Reproduce every line of the records below without changing anything.

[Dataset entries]
————

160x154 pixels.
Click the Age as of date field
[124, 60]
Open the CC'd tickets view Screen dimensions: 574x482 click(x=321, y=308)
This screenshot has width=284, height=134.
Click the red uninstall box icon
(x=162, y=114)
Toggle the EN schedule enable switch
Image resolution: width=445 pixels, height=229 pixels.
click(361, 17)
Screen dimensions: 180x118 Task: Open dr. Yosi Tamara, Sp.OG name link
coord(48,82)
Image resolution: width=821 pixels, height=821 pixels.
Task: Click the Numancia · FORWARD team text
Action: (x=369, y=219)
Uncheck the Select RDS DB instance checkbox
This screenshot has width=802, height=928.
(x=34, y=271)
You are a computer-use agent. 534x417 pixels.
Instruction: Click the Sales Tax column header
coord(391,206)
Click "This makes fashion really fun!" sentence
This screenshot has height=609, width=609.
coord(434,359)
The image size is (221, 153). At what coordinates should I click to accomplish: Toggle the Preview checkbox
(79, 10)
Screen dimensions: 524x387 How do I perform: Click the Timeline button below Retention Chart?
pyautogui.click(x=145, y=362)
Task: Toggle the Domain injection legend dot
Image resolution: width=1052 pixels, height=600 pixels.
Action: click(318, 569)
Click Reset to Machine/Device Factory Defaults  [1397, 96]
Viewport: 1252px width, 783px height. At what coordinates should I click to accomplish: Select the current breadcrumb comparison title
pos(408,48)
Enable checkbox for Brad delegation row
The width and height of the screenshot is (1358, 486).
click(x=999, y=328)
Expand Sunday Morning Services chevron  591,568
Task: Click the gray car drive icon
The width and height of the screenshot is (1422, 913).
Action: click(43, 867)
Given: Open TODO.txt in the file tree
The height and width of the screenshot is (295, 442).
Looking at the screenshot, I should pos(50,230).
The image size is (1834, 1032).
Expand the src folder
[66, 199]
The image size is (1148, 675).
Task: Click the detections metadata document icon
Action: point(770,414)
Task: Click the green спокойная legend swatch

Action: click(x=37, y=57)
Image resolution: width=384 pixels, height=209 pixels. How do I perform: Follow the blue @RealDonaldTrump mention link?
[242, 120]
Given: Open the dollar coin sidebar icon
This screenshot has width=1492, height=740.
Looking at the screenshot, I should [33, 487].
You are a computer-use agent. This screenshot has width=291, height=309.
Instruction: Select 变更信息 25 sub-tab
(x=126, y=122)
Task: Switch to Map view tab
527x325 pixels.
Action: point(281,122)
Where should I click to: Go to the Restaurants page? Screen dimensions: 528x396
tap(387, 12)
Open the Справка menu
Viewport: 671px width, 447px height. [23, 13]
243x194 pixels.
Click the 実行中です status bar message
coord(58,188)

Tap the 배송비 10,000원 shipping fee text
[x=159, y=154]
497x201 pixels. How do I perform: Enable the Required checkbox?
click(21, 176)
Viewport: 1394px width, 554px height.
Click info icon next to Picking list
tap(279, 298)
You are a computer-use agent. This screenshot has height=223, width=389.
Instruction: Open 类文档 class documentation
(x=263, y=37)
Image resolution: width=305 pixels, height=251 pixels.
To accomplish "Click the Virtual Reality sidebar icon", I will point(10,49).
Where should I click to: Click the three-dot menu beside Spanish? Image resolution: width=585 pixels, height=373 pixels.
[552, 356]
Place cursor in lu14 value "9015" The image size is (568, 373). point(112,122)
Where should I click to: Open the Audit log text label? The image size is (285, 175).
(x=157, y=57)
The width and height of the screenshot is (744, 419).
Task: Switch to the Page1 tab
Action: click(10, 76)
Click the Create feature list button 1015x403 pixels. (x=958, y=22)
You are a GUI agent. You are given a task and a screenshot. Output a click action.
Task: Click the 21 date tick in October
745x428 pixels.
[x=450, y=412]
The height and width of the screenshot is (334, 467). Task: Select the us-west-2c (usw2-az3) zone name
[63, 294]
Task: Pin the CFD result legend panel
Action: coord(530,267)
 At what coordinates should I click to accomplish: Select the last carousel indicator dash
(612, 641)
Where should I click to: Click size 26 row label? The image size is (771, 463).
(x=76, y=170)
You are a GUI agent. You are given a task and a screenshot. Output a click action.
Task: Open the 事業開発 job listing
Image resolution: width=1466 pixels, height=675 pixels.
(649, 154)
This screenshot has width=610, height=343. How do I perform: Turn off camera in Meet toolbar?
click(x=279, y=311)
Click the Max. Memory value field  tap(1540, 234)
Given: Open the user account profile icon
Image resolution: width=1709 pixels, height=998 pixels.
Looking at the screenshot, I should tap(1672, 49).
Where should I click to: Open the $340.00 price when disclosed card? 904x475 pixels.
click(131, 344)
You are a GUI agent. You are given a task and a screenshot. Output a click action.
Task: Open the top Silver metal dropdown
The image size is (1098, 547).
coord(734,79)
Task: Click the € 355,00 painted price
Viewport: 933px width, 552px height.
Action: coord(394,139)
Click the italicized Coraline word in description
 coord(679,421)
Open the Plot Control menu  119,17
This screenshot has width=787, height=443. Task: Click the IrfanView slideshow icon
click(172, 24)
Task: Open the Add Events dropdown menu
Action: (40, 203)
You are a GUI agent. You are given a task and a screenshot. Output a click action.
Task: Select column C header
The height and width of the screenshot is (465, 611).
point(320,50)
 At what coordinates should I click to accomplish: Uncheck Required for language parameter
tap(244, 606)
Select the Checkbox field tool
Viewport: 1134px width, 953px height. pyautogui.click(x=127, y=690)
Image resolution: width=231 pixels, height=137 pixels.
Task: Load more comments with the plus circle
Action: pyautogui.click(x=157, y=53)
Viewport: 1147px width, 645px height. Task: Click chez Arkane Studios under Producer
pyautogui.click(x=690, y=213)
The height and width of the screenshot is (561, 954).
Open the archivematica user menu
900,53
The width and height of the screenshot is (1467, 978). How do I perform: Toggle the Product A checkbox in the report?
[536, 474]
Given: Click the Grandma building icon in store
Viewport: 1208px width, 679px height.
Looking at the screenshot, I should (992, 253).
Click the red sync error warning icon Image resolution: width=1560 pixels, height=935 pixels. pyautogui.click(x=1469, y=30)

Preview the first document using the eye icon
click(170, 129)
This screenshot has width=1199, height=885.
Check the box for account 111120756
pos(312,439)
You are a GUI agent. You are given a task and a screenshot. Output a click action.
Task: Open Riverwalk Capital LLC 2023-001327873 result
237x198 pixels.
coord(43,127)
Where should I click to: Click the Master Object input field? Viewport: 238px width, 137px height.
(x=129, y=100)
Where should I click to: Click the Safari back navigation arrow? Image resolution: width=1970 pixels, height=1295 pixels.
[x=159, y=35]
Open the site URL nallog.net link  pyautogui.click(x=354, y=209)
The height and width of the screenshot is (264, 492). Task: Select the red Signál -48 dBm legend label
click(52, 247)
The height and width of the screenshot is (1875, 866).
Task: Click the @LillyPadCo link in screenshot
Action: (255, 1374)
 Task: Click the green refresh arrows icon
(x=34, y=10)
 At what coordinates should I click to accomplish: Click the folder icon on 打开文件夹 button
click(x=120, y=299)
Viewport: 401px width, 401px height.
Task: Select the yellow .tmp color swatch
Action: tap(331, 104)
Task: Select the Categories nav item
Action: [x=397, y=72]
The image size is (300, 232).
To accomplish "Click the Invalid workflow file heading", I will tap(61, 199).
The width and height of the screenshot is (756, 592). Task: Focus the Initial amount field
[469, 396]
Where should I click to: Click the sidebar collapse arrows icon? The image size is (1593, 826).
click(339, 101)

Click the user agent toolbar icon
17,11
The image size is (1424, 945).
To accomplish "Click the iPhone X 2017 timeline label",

————

The response:
160x154 pixels.
Click the Age as of date field
[124, 60]
Open the CC'd tickets view Screen dimensions: 574x482 click(x=321, y=308)
This screenshot has width=284, height=134.
Click the red uninstall box icon
(x=162, y=114)
Toggle the EN schedule enable switch
Image resolution: width=445 pixels, height=229 pixels.
click(361, 17)
Screen dimensions: 180x118 Task: Open dr. Yosi Tamara, Sp.OG name link
coord(48,82)
Image resolution: width=821 pixels, height=821 pixels.
Task: Click the Numancia · FORWARD team text
Action: (x=369, y=219)
Uncheck the Select RDS DB instance checkbox
This screenshot has width=802, height=928.
(x=34, y=271)
You are a computer-use agent. 534x417 pixels.
Instruction: Click the Sales Tax column header
coord(391,206)
Click "This makes fashion really fun!" sentence
This screenshot has height=609, width=609.
coord(434,359)
The image size is (221, 153). At what coordinates should I click to accomplish: Toggle the Preview checkbox
(79, 10)
Screen dimensions: 524x387 How do I perform: Click the Timeline button below Retention Chart?
pyautogui.click(x=145, y=362)
Task: Toggle the Domain injection legend dot
Image resolution: width=1052 pixels, height=600 pixels.
Action: click(318, 569)
Click Reset to Machine/Device Factory Defaults  [1397, 96]
Viewport: 1252px width, 783px height. At what coordinates should I click to accomplish: Select the current breadcrumb comparison title
pos(408,48)
Enable checkbox for Brad delegation row
The width and height of the screenshot is (1358, 486).
click(x=999, y=328)
Expand Sunday Morning Services chevron  591,568
Task: Click the gray car drive icon
The width and height of the screenshot is (1422, 913).
Action: click(43, 867)
Given: Open TODO.txt in the file tree
The height and width of the screenshot is (295, 442).
Looking at the screenshot, I should pos(50,230).
The image size is (1834, 1032).
Expand the src folder
[66, 199]
The image size is (1148, 675).
Task: Click the detections metadata document icon
Action: point(770,414)
Task: Click the green спокойная legend swatch

Action: click(x=37, y=57)
Image resolution: width=384 pixels, height=209 pixels. How do I perform: Follow the blue @RealDonaldTrump mention link?
[242, 120]
Given: Open the dollar coin sidebar icon
This screenshot has width=1492, height=740.
Looking at the screenshot, I should [33, 487].
You are a computer-use agent. This screenshot has width=291, height=309.
Instruction: Select 变更信息 25 sub-tab
(x=126, y=122)
Task: Switch to Map view tab
527x325 pixels.
Action: point(281,122)
Where should I click to: Go to the Restaurants page? Screen dimensions: 528x396
tap(387, 12)
Open the Справка menu
Viewport: 671px width, 447px height. [23, 13]
243x194 pixels.
Click the 実行中です status bar message
coord(58,188)

Tap the 배송비 10,000원 shipping fee text
[x=159, y=154]
497x201 pixels. How do I perform: Enable the Required checkbox?
click(21, 176)
Viewport: 1394px width, 554px height.
Click info icon next to Picking list
tap(279, 298)
You are a computer-use agent. This screenshot has height=223, width=389.
Instruction: Open 类文档 class documentation
(x=263, y=37)
Image resolution: width=305 pixels, height=251 pixels.
To accomplish "Click the Virtual Reality sidebar icon", I will point(10,49).
Where should I click to: Click the three-dot menu beside Spanish? Image resolution: width=585 pixels, height=373 pixels.
[552, 356]
Place cursor in lu14 value "9015" The image size is (568, 373). point(112,122)
Where should I click to: Open the Audit log text label? The image size is (285, 175).
(x=157, y=57)
The width and height of the screenshot is (744, 419).
Task: Switch to the Page1 tab
Action: click(10, 76)
Click the Create feature list button 1015x403 pixels. (x=958, y=22)
You are a GUI agent. You are given a task and a screenshot. Output a click action.
Task: Click the 21 date tick in October
745x428 pixels.
[x=450, y=412]
The height and width of the screenshot is (334, 467). Task: Select the us-west-2c (usw2-az3) zone name
[63, 294]
Task: Pin the CFD result legend panel
Action: coord(530,267)
 At what coordinates should I click to accomplish: Select the last carousel indicator dash
(612, 641)
Where should I click to: Click size 26 row label? The image size is (771, 463).
(x=76, y=170)
You are a GUI agent. You are given a task and a screenshot. Output a click action.
Task: Open the 事業開発 job listing
Image resolution: width=1466 pixels, height=675 pixels.
(649, 154)
This screenshot has width=610, height=343. How do I perform: Turn off camera in Meet toolbar?
click(x=279, y=311)
Click the Max. Memory value field  tap(1540, 234)
Given: Open the user account profile icon
Image resolution: width=1709 pixels, height=998 pixels.
Looking at the screenshot, I should tap(1672, 49).
Where should I click to: Open the $340.00 price when disclosed card? 904x475 pixels.
click(131, 344)
You are a GUI agent. You are given a task and a screenshot. Output a click action.
Task: Open the top Silver metal dropdown
The image size is (1098, 547).
coord(734,79)
Task: Click the € 355,00 painted price
Viewport: 933px width, 552px height.
Action: coord(394,139)
Click the italicized Coraline word in description
 coord(679,421)
Open the Plot Control menu  119,17
This screenshot has width=787, height=443. Task: Click the IrfanView slideshow icon
click(172, 24)
Task: Open the Add Events dropdown menu
Action: (40, 203)
You are a GUI agent. You are given a task and a screenshot. Output a click action.
Task: Select column C header
The height and width of the screenshot is (465, 611).
point(320,50)
 At what coordinates should I click to accomplish: Uncheck Required for language parameter
tap(244, 606)
Select the Checkbox field tool
Viewport: 1134px width, 953px height. pyautogui.click(x=127, y=690)
Image resolution: width=231 pixels, height=137 pixels.
Task: Load more comments with the plus circle
Action: pyautogui.click(x=157, y=53)
Viewport: 1147px width, 645px height. Task: Click chez Arkane Studios under Producer
pyautogui.click(x=690, y=213)
The height and width of the screenshot is (561, 954).
Open the archivematica user menu
900,53
The width and height of the screenshot is (1467, 978). How do I perform: Toggle the Product A checkbox in the report?
[536, 474]
Given: Click the Grandma building icon in store
Viewport: 1208px width, 679px height.
Looking at the screenshot, I should (992, 253).
Click the red sync error warning icon Image resolution: width=1560 pixels, height=935 pixels. pyautogui.click(x=1469, y=30)

Preview the first document using the eye icon
click(170, 129)
This screenshot has width=1199, height=885.
Check the box for account 111120756
pos(312,439)
You are a GUI agent. You are given a task and a screenshot. Output a click action.
Task: Open Riverwalk Capital LLC 2023-001327873 result
237x198 pixels.
coord(43,127)
Where should I click to: Click the Master Object input field? Viewport: 238px width, 137px height.
(x=129, y=100)
Where should I click to: Click the Safari back navigation arrow? Image resolution: width=1970 pixels, height=1295 pixels.
[x=159, y=35]
Open the site URL nallog.net link  pyautogui.click(x=354, y=209)
The height and width of the screenshot is (264, 492). Task: Select the red Signál -48 dBm legend label
click(52, 247)
The height and width of the screenshot is (1875, 866).
Task: Click the @LillyPadCo link in screenshot
Action: (255, 1374)
 Task: Click the green refresh arrows icon
(x=34, y=10)
 At what coordinates should I click to accomplish: Click the folder icon on 打开文件夹 button
click(x=120, y=299)
Viewport: 401px width, 401px height.
Task: Select the yellow .tmp color swatch
Action: tap(331, 104)
Task: Select the Categories nav item
Action: [x=397, y=72]
The image size is (300, 232).
To accomplish "Click the Invalid workflow file heading", I will tap(61, 199).
The width and height of the screenshot is (756, 592). Task: Focus the Initial amount field
[469, 396]
Where should I click to: Click the sidebar collapse arrows icon? The image size is (1593, 826).
click(339, 101)

Click the user agent toolbar icon
17,11
The image size is (1424, 945).
To accomplish "Click the iPhone X 2017 timeline label",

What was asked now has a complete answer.